Song and reinstituting of a new train and new route

J. A. Roff wrote a song, The Great Rock Island Route, in the 1880s. In the 1930s, after a rewrite as Wabash Cannonball, country and western singer Roy Acuff gained great popularity with the song.[6] The Wabash Railroad in 1950 resurrected the train on an entirely different route on the railroad between two major Midwestern cities, St. Louis, Missouri, and Detroit, Michigan.[7] [8]

The new route hosted one of the Wabash company's prestige trains. The Wabash Cannonball, number 4 eastbound and number 1 westbound, had a parlor car, a dining-lounge car, chair cars and reclining seat coaches.
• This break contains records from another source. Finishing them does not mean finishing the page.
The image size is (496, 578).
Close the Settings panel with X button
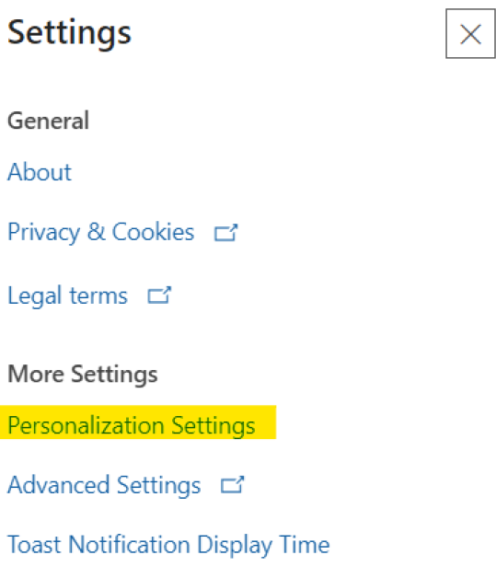pos(470,34)
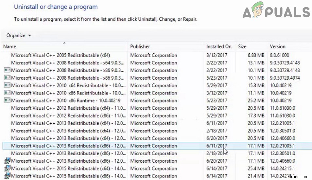The image size is (312, 180).
Task: Click icon of 2008 Redistributable x86 9.0.30729.4148 entry
Action: click(7, 70)
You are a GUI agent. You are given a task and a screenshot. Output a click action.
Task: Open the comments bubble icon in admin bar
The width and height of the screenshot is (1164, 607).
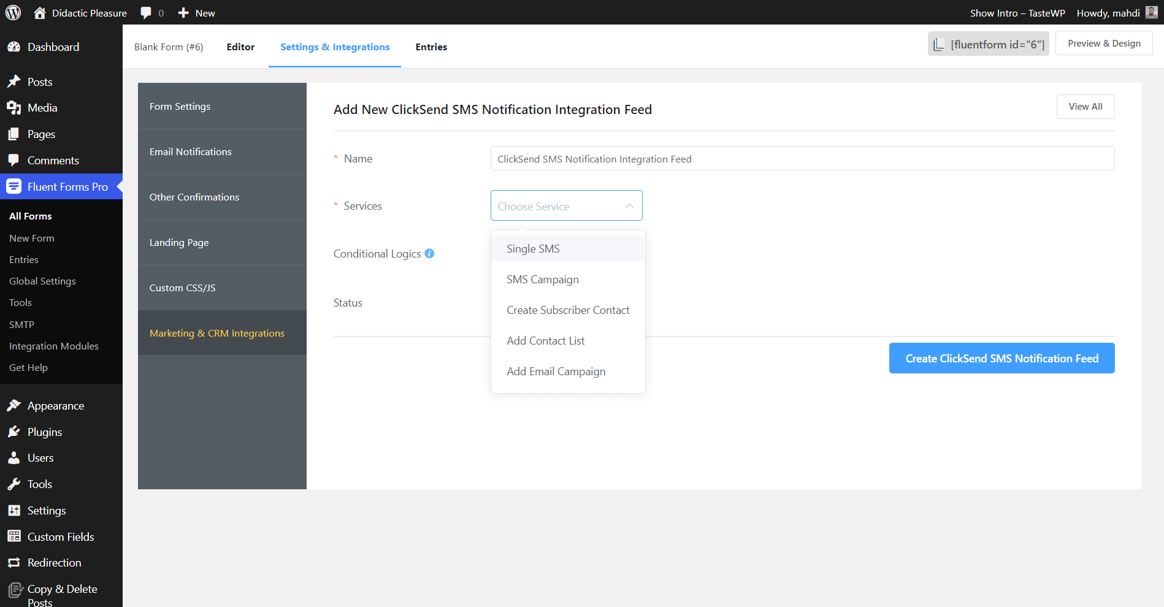point(146,13)
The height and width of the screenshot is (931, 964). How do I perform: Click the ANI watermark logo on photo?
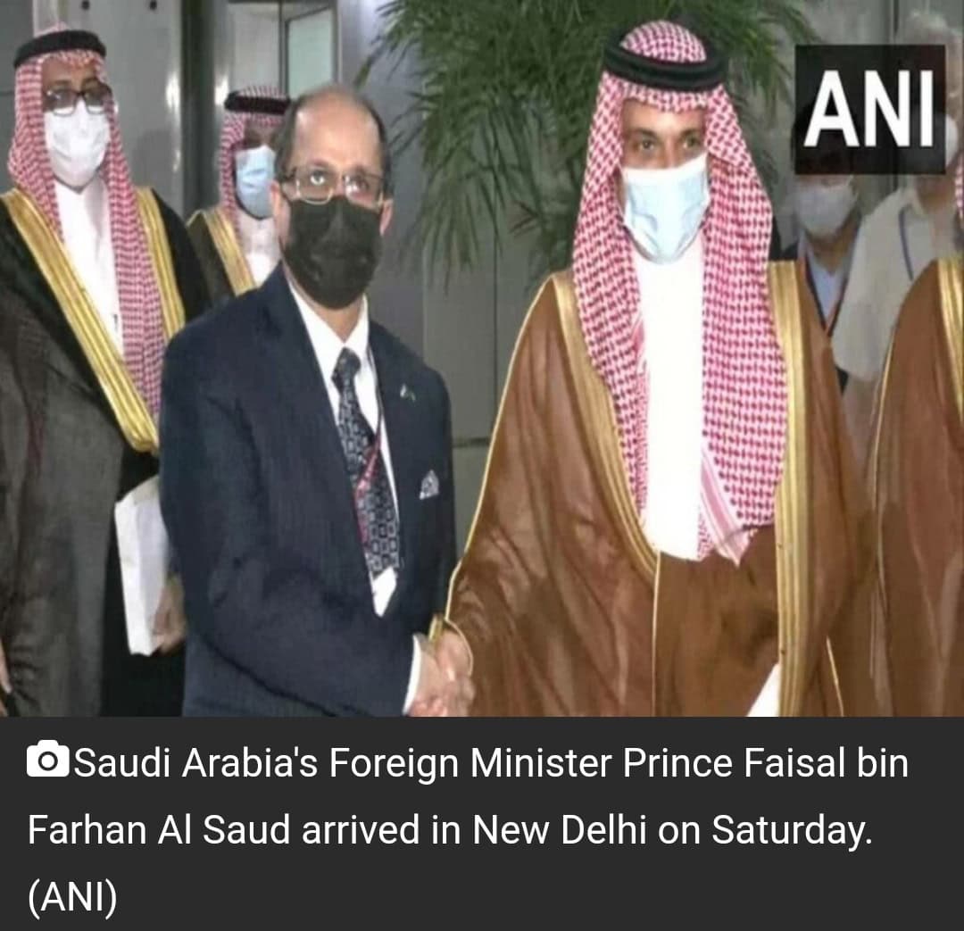point(869,109)
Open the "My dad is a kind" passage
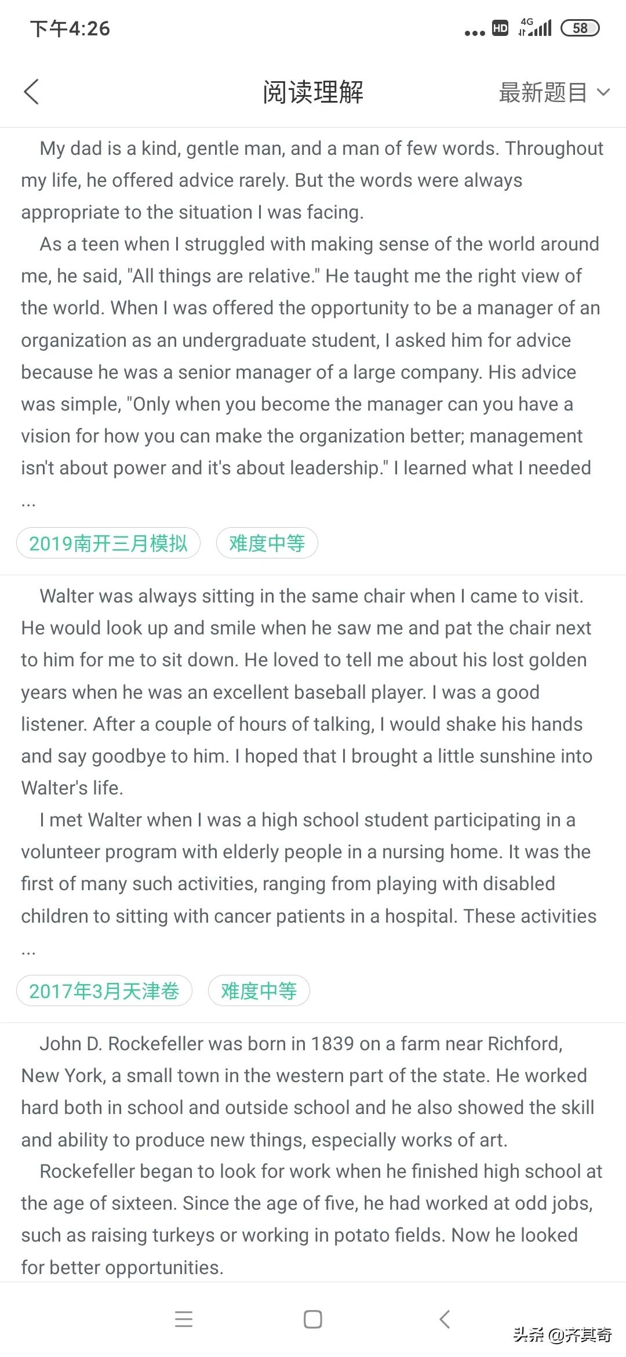The image size is (626, 1357). point(312,307)
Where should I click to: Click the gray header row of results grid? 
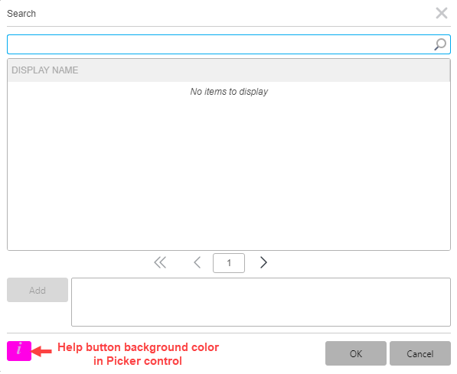(x=229, y=70)
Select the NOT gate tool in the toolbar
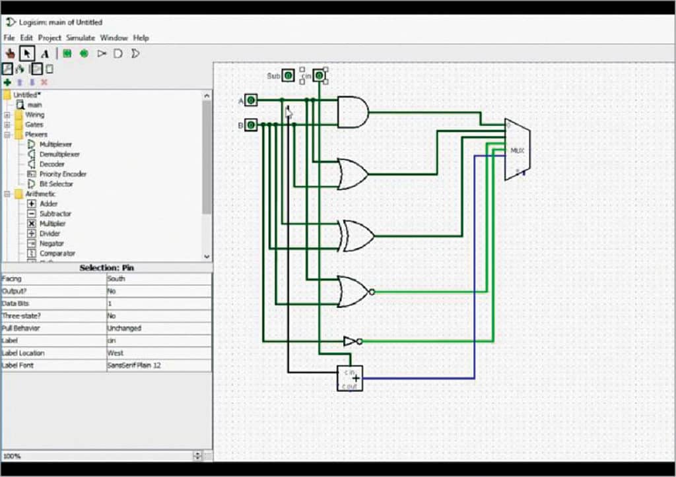Screen dimensions: 676x477 102,53
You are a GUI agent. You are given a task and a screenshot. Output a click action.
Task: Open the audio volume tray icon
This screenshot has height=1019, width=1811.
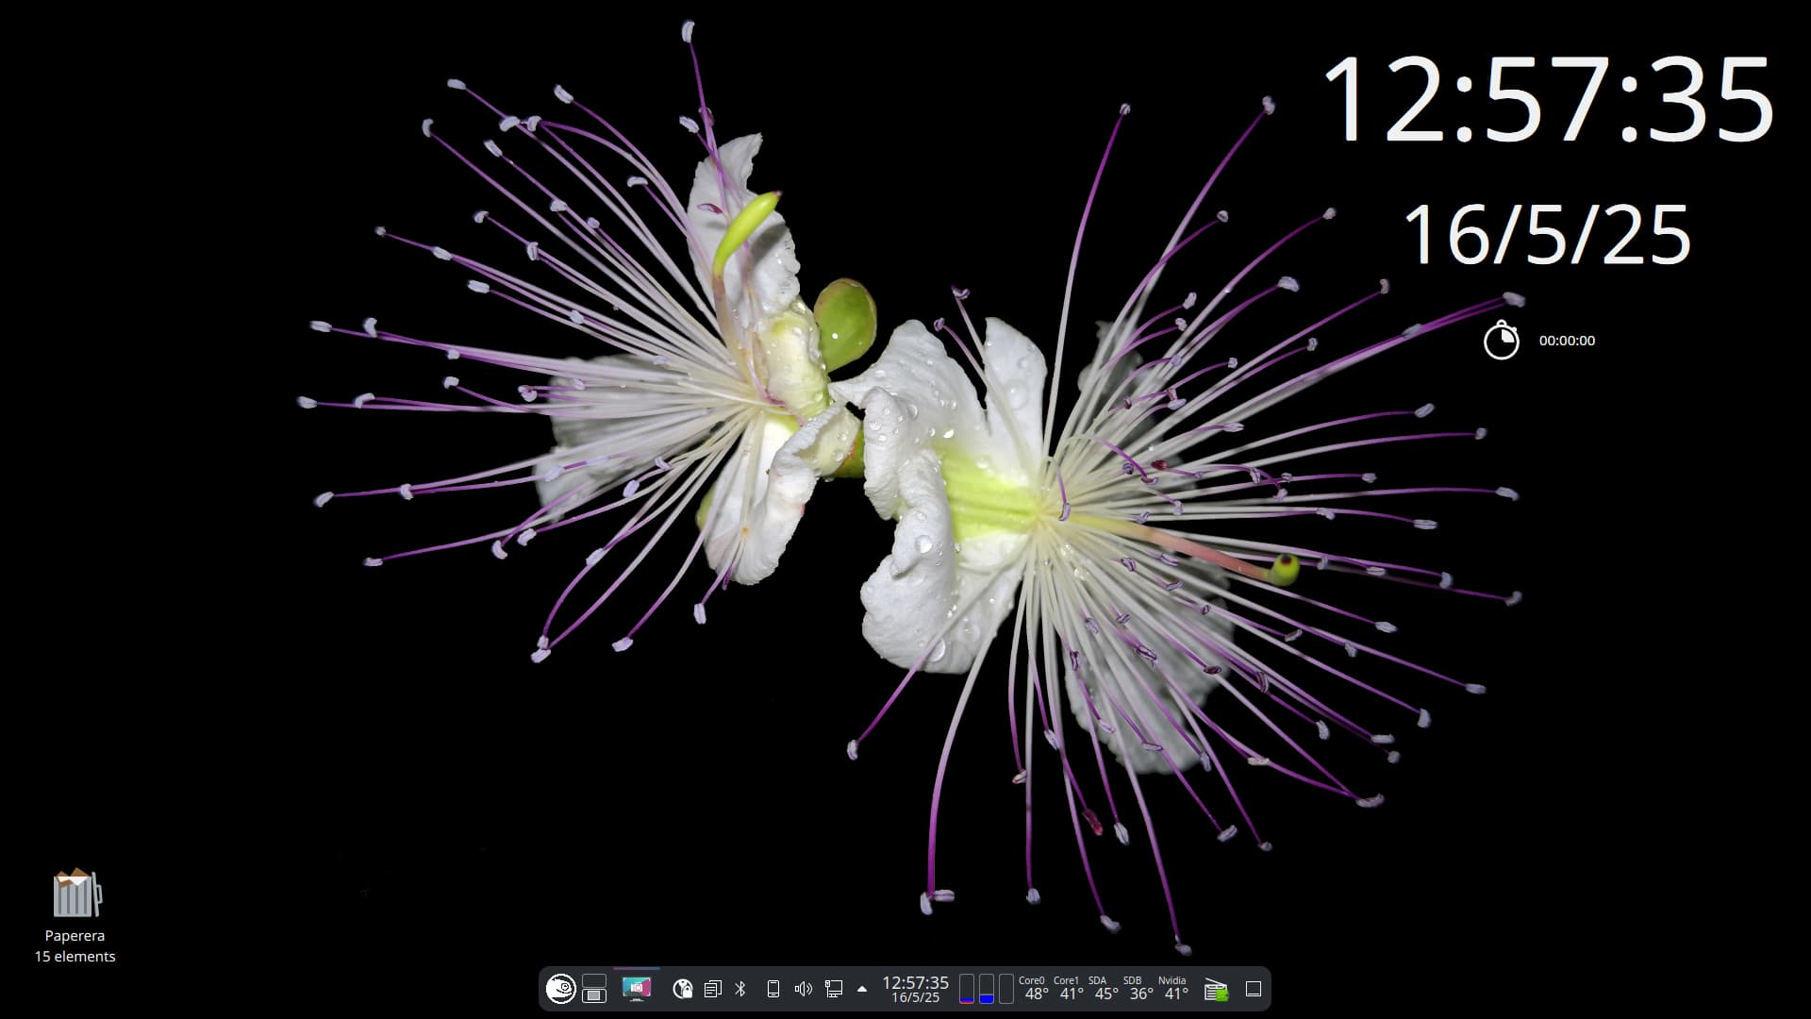(803, 989)
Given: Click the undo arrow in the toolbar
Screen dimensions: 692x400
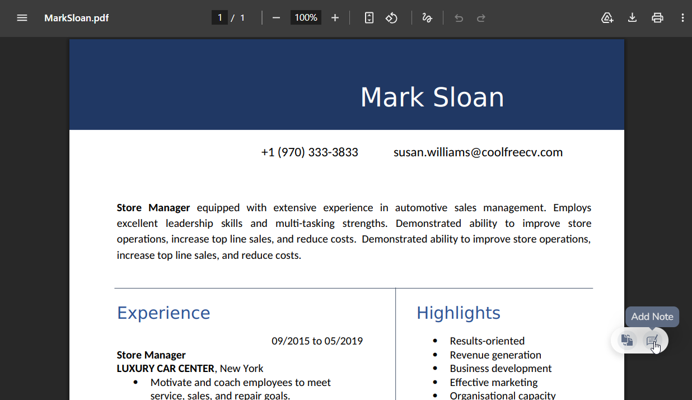Looking at the screenshot, I should click(459, 18).
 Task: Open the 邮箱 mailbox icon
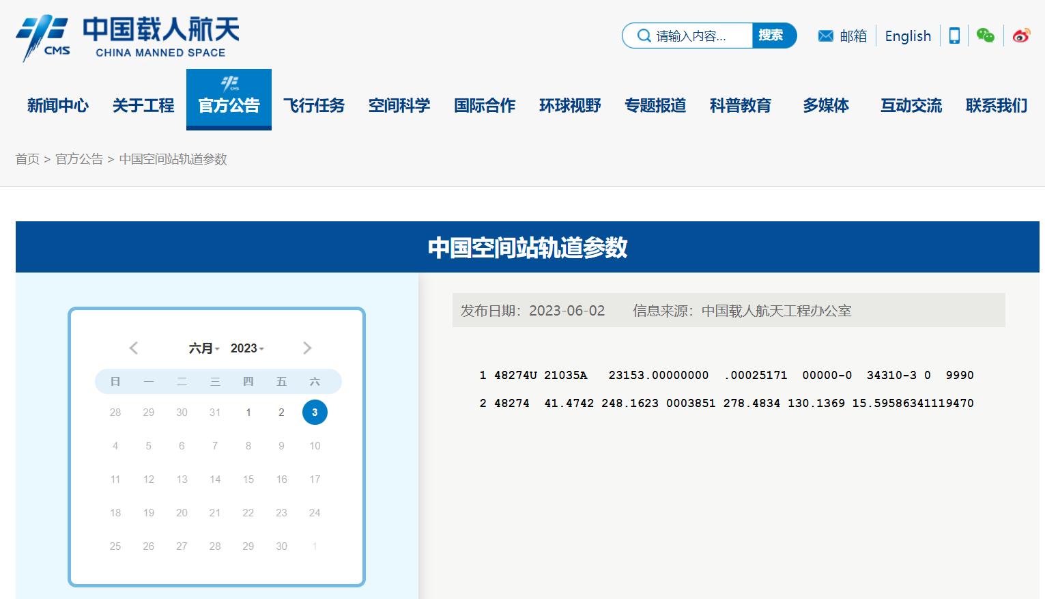pos(825,36)
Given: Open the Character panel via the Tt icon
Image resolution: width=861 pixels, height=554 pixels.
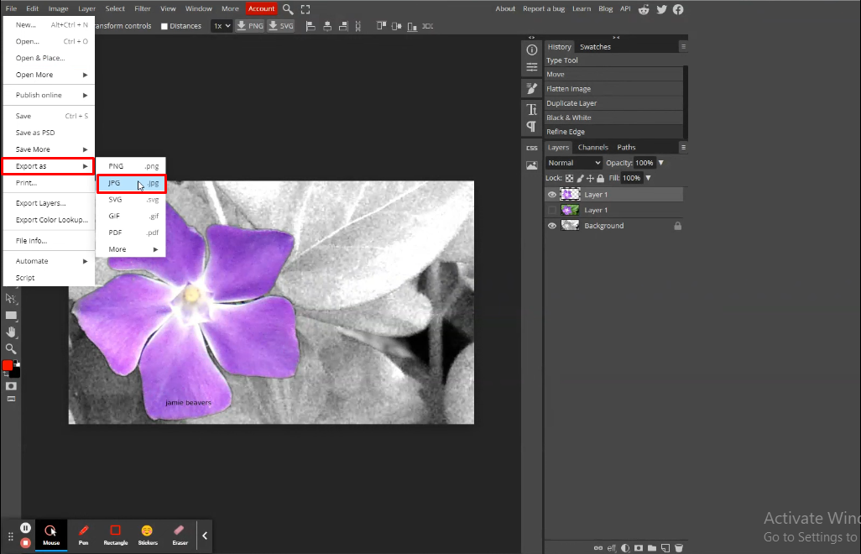Looking at the screenshot, I should point(531,109).
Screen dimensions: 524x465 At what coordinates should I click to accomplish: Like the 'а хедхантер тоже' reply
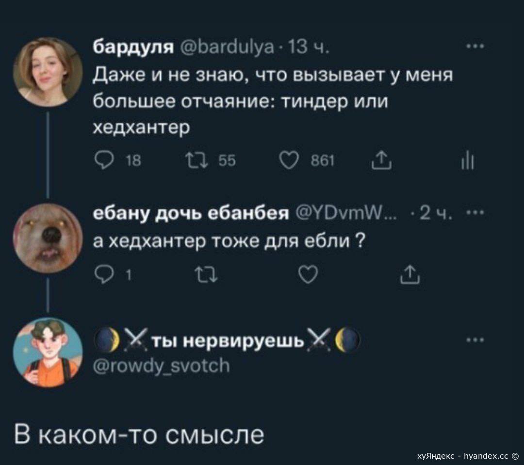coord(308,275)
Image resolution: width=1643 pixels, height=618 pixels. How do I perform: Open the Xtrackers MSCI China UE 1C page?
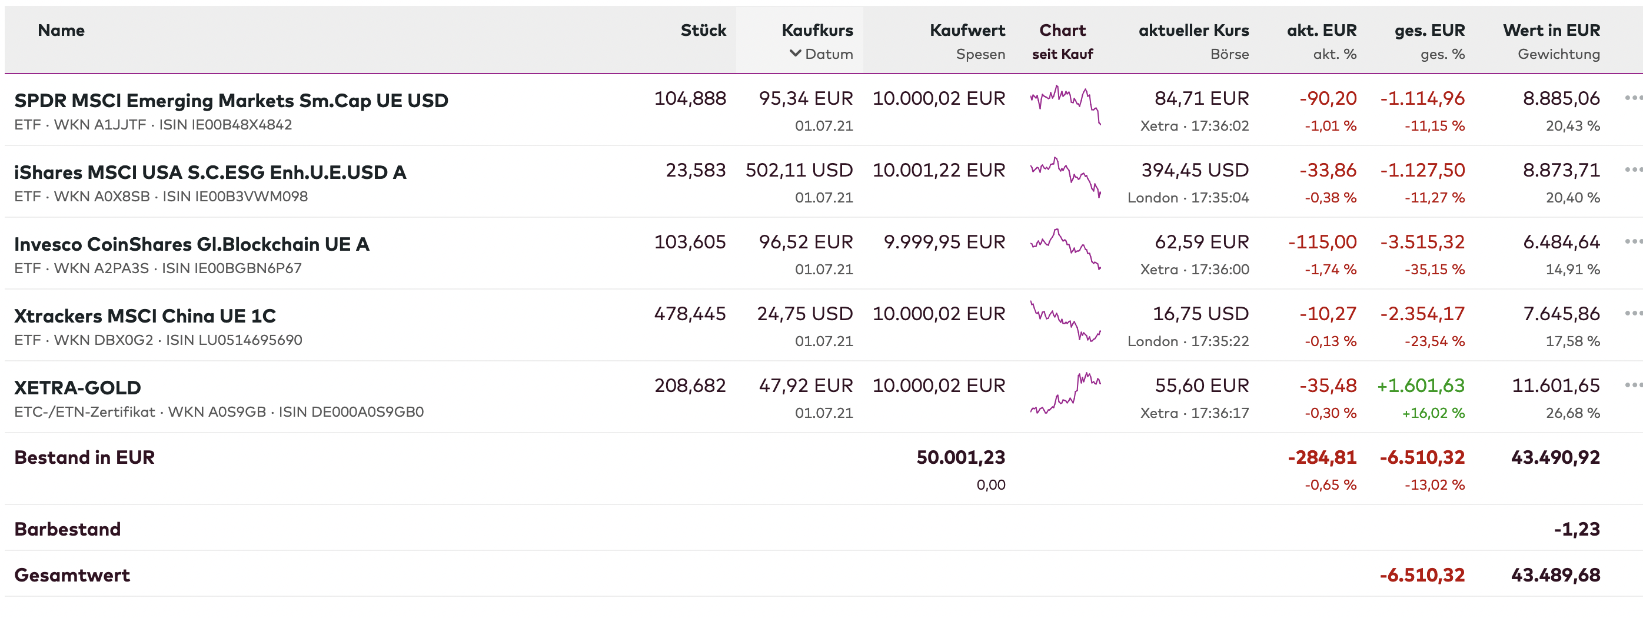(x=145, y=316)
In St. Louis it made connections with the Wabash's City of Kansas City, bound for Kansas City, and the Wabash's City of St. Louis for Denver and points further west. A nighttime counterpart, the Detroit Limited, made the trip eastbound, and another night train counterpart, the St. Louis Limited, went westbound on the same route.[9]

N&W 2477 and 485, both ex-Wabash with Train 4, the Wabash Cannon Ball departing Decatur, Illinois, May 1966

The train was under the administration of the Norfolk and Western Railway from 1964, as the Wabash company merged with the N&W that year.[10] The train did not survive the conversion of private passenger lines to administration of the trains by Amtrak in May, 1971.[11][12]

Major stops of the Wabash Cannon Ball

Notes

  1. Decatur Daily Review (Decatur, IL) 31 Dec 1881 Pg. 2. Col. 3. "THE WABASH".
  2. Sullivan, Steve (2013). Encyclopedia of Great Popular Song Recordings, Volume 1. Scarecrow Press. p. 67. ISBN 9780810882966.
  3. The St. Joseph Weekly Gazette (St. Joseph, MO) 4 Oct 1882 Pg. 5 Col. 6.
  4. Western Kansas World (WaKeeney, Kansas) 8 Jun 1889 Pg. 3 Col. 4.
  5. Logansport Pharos-Tribune (Logansport, Indiana) 4 Nov 1897 Pg. 16 Col. 3.
  6. "Wabash Cannonball, The". California State University, Fresno.
  7. American rails, "Wabash Railroad, 'Follow the Flag'" https://www.american-rails.com/wabash-railroad.html
  8. Wabash 1959 timetable, p. 4 http://streamlinermemories.info/Eastern/Wabash59TT.pdf
  9. Wabash 1959 timetable, p. 4, 10 http://streamlinermemories.info/Eastern/Wabash59TT.pdf
  10. American rails, "Wabash Railroad, 'Follow the Flag'" https://www.american-rails.com/wabash-railroad.html
  11. Edmonson, Harold A. (1972). Journey to Amtrak. Kalmbach Publishing. pp. 102–104. ISBN 978-0890240236.
  12. "Passenger trains operating on the eve of Amtrak" (PDF). Trains. Archived from the original (PDF) on 2021-02-24.